EXERCISE PROMPT: For each post in the forum thread below, give its author and posting time, in the order the posts appear.

SELECTED EXCERPT:
--------------------------------

"nn.TransformerDecoderLayer" Without Encoder Input

dev1 · July 11, 2023, 8:03pm

Hi everyone. I’m trying to implement GPT. For that I have to use decoder only.

However PyTorch Decoder requires Encoder output as “memory” parameter to forward the decoder.

How can I use the PyTorch Decoder without providing input from Encoder for GPT?

nairbv · July 11, 2023, 8:28pm

The naming convention can be a bit confusing. GPT-style models are often referred to as “decoder only” because they require a causal mask not typically used in the encoder side of an encoder-decoder model. Decoders in encoder-decoder models also use cross attention though, which is not found in GPT-style “decoder only” models. It’s the cross attention that’s looking for encoder outputs, and which is giving you trouble. Some might prefer to call GPT-style models “encoder only” instead of “decoder only.”

I haven’t tried it using the PyTorch transformer modules, but your best bet for a GPT-style model might actually be to use the PyTorch encoder instead of decoder. nn.TransformerEncoder.forward does have an is_causal=True parameter. Then again, you may just want to implement your own module for a GPT-style transformer.

dev1 · July 12, 2023, 5:59am

First of all thank you for your answer. I checked the paper again and you seem right. I have another question if its ok.

So BERT is also using nearly the same architecture. Stacked encoders basically. As I can see only the way they got trained (masked and casual LMs) are different. Is that correct?

vdw · July 12, 2023, 6:50am

Yes, in their core, they are all transformer-based using only “one half”: decoder-only or encoder-only, as @nairbv nicely summarized.

The difference is in its uses, i.e., the training setup. GPT-variants utilize an autoregressive training relying in on the “you are not allowed to peak into the future” mask :). BERT is a masked LM where certain words are masked out to get predicted during training.

In short, your understanding is correct.

--------------------------------

RECORDS SHOWN:
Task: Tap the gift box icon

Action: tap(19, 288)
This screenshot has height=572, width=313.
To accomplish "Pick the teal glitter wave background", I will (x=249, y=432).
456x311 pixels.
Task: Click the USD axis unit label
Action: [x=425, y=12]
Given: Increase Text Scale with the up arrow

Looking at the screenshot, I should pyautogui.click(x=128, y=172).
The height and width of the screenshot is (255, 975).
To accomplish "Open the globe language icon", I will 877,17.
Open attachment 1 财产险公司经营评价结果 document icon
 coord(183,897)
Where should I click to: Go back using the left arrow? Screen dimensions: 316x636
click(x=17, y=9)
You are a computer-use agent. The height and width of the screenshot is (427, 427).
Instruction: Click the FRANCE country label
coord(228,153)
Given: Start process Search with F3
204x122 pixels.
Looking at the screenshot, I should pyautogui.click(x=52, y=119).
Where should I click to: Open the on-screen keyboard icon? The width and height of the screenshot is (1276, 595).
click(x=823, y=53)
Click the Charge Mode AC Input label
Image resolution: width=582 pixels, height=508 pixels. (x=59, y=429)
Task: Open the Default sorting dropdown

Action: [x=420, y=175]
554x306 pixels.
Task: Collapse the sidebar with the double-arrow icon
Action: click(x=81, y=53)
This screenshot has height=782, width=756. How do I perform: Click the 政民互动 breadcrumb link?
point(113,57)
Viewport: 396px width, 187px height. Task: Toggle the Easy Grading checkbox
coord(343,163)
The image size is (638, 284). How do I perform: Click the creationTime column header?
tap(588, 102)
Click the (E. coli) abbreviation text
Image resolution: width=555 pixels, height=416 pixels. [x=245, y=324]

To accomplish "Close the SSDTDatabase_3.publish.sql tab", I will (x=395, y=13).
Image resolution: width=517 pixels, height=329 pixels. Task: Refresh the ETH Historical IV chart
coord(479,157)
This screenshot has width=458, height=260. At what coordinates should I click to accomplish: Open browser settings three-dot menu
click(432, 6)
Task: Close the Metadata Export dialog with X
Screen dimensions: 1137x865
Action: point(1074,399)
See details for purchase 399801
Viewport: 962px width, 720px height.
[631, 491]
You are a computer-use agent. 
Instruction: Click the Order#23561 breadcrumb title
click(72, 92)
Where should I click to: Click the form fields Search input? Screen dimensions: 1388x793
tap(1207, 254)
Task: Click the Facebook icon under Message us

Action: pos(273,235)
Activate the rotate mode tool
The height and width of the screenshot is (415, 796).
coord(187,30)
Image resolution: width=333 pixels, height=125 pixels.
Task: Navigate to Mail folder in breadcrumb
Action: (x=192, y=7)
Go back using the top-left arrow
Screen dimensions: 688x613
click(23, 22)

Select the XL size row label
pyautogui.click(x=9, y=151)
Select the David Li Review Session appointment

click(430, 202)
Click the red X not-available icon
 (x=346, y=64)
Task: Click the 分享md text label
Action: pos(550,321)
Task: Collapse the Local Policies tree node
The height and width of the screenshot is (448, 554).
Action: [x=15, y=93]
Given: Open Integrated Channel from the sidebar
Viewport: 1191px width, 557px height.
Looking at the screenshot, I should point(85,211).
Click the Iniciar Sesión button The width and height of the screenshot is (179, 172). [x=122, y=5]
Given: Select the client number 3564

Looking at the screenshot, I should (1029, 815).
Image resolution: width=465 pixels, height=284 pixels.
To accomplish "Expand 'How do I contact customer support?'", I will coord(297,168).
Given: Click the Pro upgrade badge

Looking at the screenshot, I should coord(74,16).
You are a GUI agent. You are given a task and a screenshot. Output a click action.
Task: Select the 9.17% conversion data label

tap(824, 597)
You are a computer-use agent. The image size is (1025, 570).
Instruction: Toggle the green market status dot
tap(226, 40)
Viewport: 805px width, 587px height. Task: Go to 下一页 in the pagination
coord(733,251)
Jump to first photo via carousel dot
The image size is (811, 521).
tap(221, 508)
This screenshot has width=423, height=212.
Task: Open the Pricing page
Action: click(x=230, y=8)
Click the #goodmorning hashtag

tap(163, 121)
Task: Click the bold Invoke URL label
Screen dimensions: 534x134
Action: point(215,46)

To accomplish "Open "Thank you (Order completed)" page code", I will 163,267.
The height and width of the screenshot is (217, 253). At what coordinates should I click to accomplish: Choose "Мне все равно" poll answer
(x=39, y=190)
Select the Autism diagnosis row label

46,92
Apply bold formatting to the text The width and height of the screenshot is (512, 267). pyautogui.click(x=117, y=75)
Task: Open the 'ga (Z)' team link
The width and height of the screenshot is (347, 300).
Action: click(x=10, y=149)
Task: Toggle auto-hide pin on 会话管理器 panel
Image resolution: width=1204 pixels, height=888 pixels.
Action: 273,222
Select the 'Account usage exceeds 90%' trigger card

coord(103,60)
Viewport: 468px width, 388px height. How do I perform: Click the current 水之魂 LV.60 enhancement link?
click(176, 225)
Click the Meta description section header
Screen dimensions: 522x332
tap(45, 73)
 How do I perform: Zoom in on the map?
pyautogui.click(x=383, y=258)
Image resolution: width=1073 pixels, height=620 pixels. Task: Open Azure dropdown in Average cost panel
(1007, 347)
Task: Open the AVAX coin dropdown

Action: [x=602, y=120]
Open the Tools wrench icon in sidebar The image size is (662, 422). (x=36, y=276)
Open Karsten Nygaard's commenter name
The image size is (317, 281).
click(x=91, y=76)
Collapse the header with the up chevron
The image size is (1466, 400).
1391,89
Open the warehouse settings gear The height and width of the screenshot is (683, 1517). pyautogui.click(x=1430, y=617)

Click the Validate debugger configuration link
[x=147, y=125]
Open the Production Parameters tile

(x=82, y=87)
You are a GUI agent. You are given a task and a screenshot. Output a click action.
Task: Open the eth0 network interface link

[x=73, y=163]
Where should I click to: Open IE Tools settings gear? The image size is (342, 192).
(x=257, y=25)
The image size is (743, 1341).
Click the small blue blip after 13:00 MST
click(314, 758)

--------------------------------

WRITTEN ANSWER:
dev1, July 11, 2023, 8:03pm
nairbv, July 11, 2023, 8:28pm
dev1, July 12, 2023, 5:59am
vdw, July 12, 2023, 6:50am